Thursday 28 April 2011

The Imaginarium of Doctor Parnassus

I was excited to see this film. I tend to love Terry Gilliam films, especially those in recent years where visual effects have actually come close to being able to match his mad visions, and while The Brothers Grimm was a disappointment, the trailers and posters for this film gave me hopes for a real return to form. (I have yet to see Tideland.)

The critical reception of the film has been very mixed. A lot of reviews have criticised the sloppy plot and Ledger’s performance, although I suspect that at least some of those reviewers were damning in large part because Ledger’s death made them feel obliged to be charitable, and they railed against that.

Indeed, I rather wish I could have seen the film blind. Without knowing that the original script would not have had Tony transforming every time he goes through the mirror, without knowing that the mysterious outsider character was played by a man who is now dead and venerated, and that those representing his other selves (all three remarkably resembling him when given the right hair and makeup, even Jude Law) were friends and colleagues, that Gilliam was resurrecting a film whose leading star had passed away during filming after a legacy of disasters ruining his works. It was distracting to look at Lily Cole kissing Colin Farrell and to wonder what must be going through her mind, after spending time on a filmset with a man, no doubt becoming his friend, and now months later, knowing he is dead and performing a stage kiss with someone else entirely dressed up in the same clothes, made to resemble him.

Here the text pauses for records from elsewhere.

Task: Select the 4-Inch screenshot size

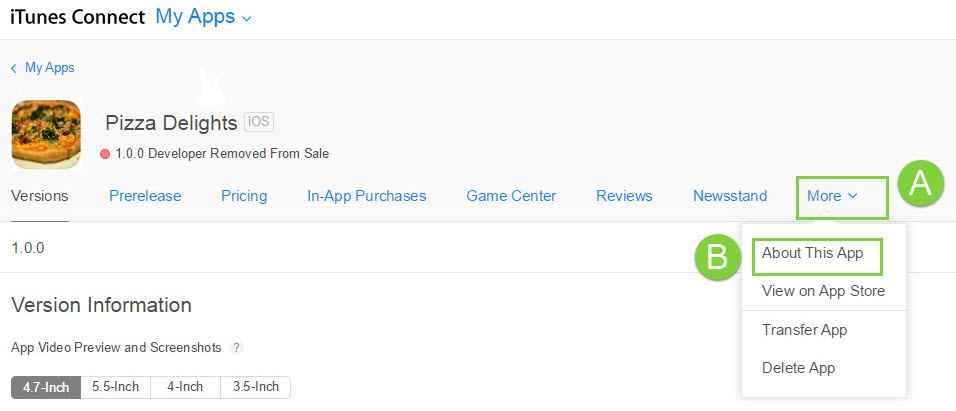Action: pos(185,387)
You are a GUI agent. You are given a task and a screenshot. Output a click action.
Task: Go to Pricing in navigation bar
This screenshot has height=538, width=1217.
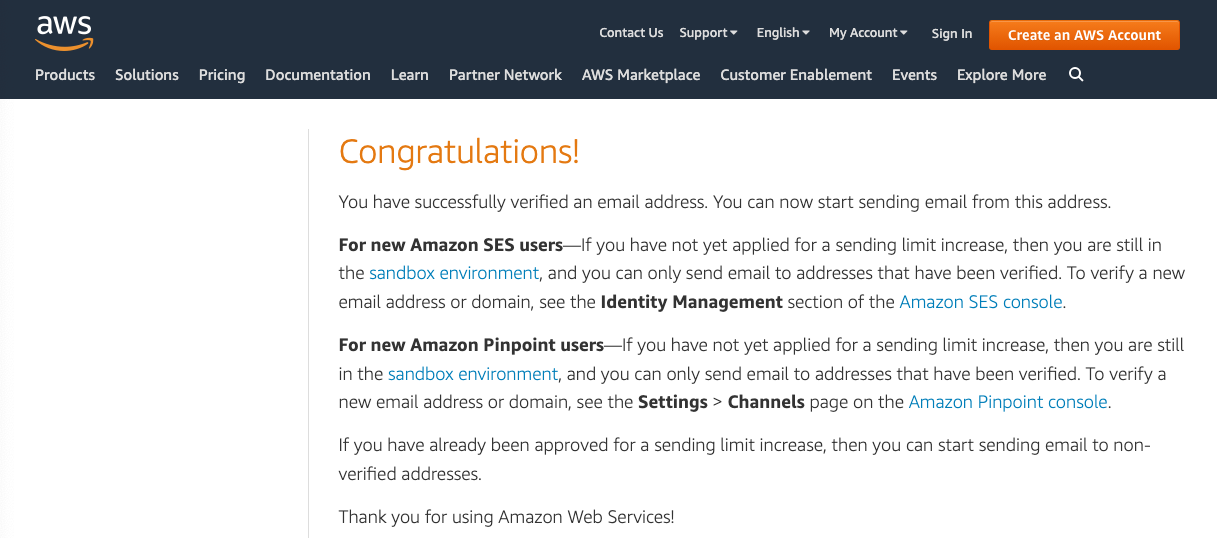click(x=222, y=75)
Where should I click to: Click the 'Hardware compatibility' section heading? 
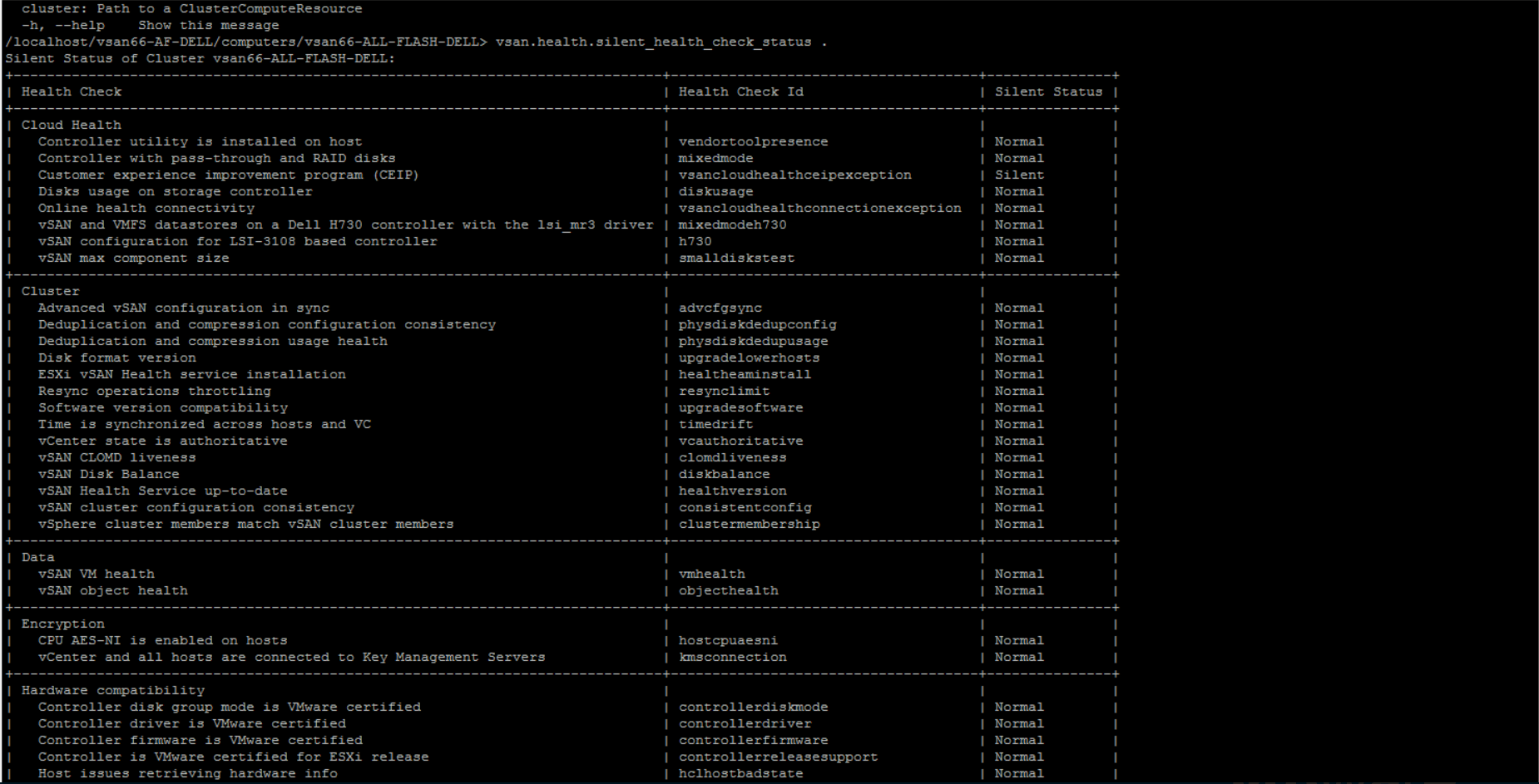point(113,690)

All those things I wish weren’t in my mind when watching the film. They weren’t huge distractions, but the politics certainly got in the way of the art in this case, and even if such hooks can introduce a film to a wider audience, I like the New Critical ideal, even if I know it is next to impossible in a personal viewing to see only the art, not the artist.

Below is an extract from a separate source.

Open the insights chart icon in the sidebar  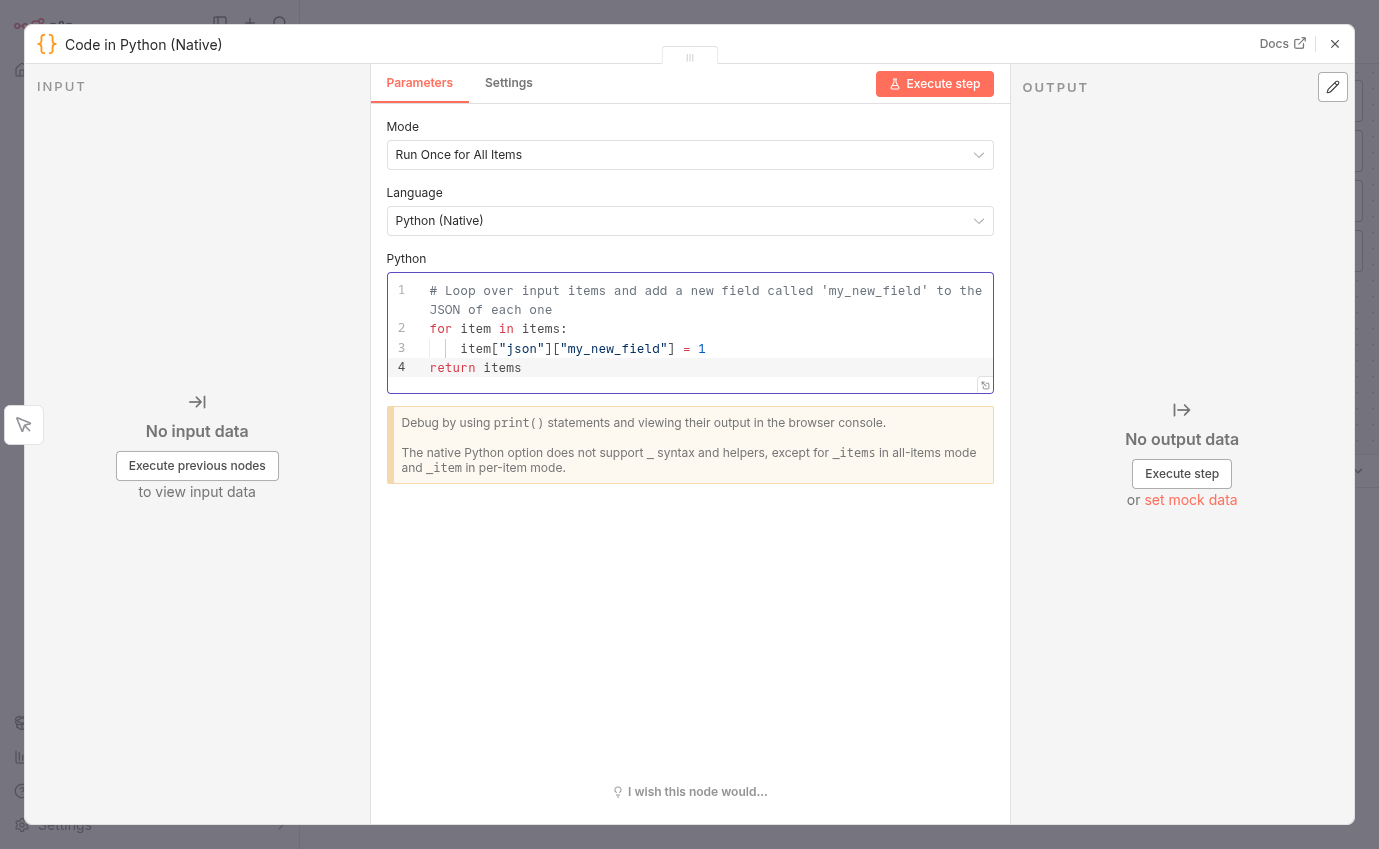[20, 757]
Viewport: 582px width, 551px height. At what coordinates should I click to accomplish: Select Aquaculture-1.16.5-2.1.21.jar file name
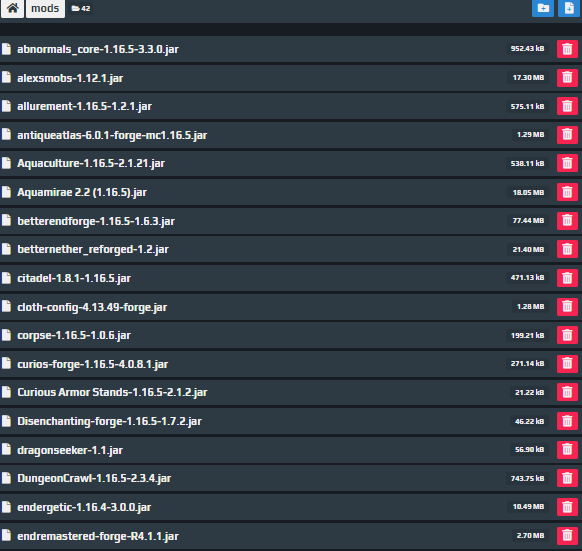pos(91,163)
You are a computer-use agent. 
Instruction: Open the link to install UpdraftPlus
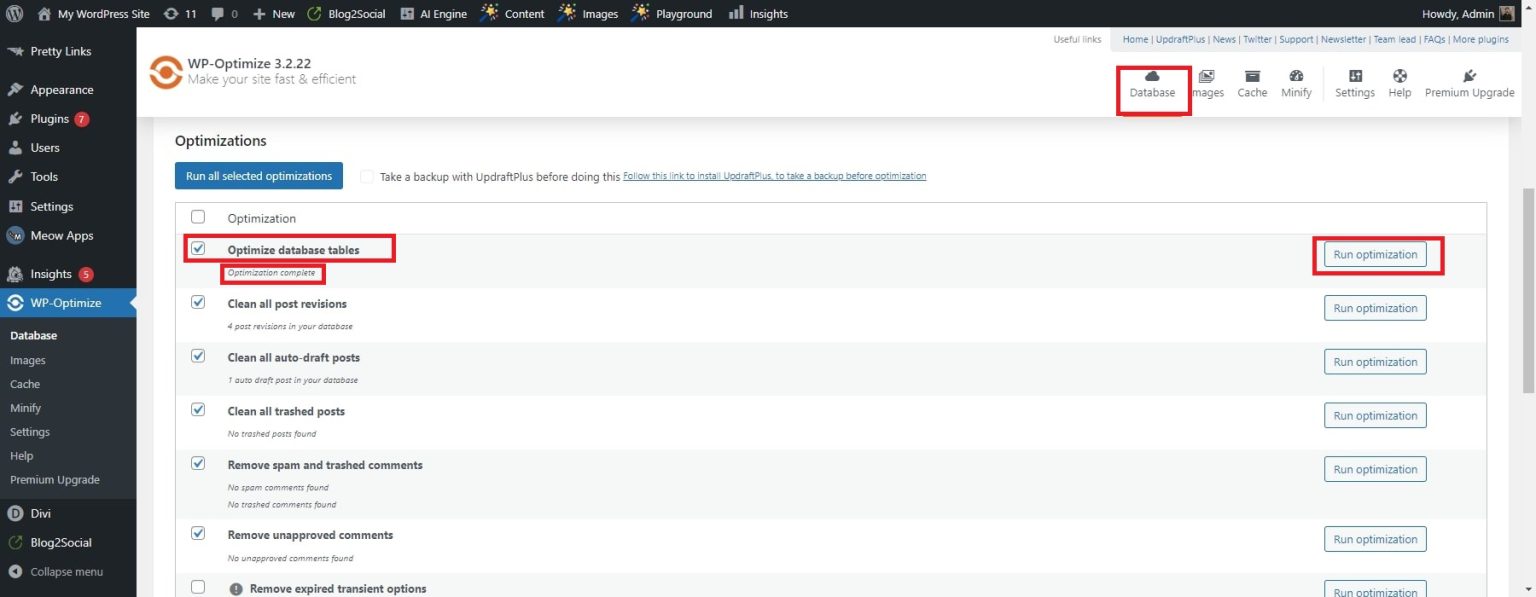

Anyway, happily, I rather liked the story. I have read complaints about the plot, but I think it works neatly – a man has struck a deal with the Devil for immortality, and played games with him for centuries, but now he is very old and his stories go largely ignored, and the Devil is coming to take that which he was promised for the gift of eternal life: old Doctor Parnassus’ daughter, who will be his once she turns sixteen. The doctor’s stage mirror, leading into a world reflecting the psyches of those who enter, in which they are given a choice between the road of virtue and that of the devil, has lately given him a string of failures, but the man with no memory, met by chance, may just bring change.

If I’m honest, I’m of the opinion that simply seeing the sight of a ninety-foot Russian woman pulling off her mechanical head to reveal that she is being driven by Tom Waits gives anyone their money’s worth. And there are numerous examples of dazzling Gilliam visions here: those wonderful balloons with Christopher Plummer’s face all around them, the exquisite detail on the miniature of the monks’ carved cliff-face temple, even the simple beauty of location, be it a fairground in front of Tower Bridge or an empty building site, captured in strange sharpness with Gilliam’s trademark short-lens, deep-focus style, bucking the current trend of DOF so shallow ears often blur.

Not everything was necessary. We got the idea that the Brit hoi-polloi was an unpleasant lot fairly soon. Making deeply politically incorrect jokes about Verne Troyer got old very fast, and even if he was perhaps the most respectable character, there wasn’t really any need for him and some jokes just weren’t funny. Tony’s past was a little convoluted, with both the loan sharks and the disgrace of child trafficking or whatever it was revealed in the final vision (it slipped by in one line), and yes, Ledger’s accent was all over the place, and although it was better than it was in Brother’s Grimm, I must say that I don’t think Gilliam gets the best out of him: Batman was a finer swansong.

On the other hand, the change into other actors works, almost to the point where it seems integral to the plot, and it’s true that Depp and Ledger, made up right, look remarkably similar (it’s always amusing to think that Gilliam wanted to bring the two together onscreen for Grimm, but Bob Weinstein told him Depp wasn’t famous enough and got Matt Damon in instead – only for Pirates of the Caribbean to make Depp a megastar months later), the old patriarchs are wonderful to watch, Lily Cole (who I failed to spot around Cambridge last year as she did remarkably well in her first year) has a strange beauty to her, and Gilliam gets to put his flights of fancy in believable contexts.

Not Gilliams best, not up there with The Fisher King, Time Bandits, Fear and Loathing et al, but superb nonetheless.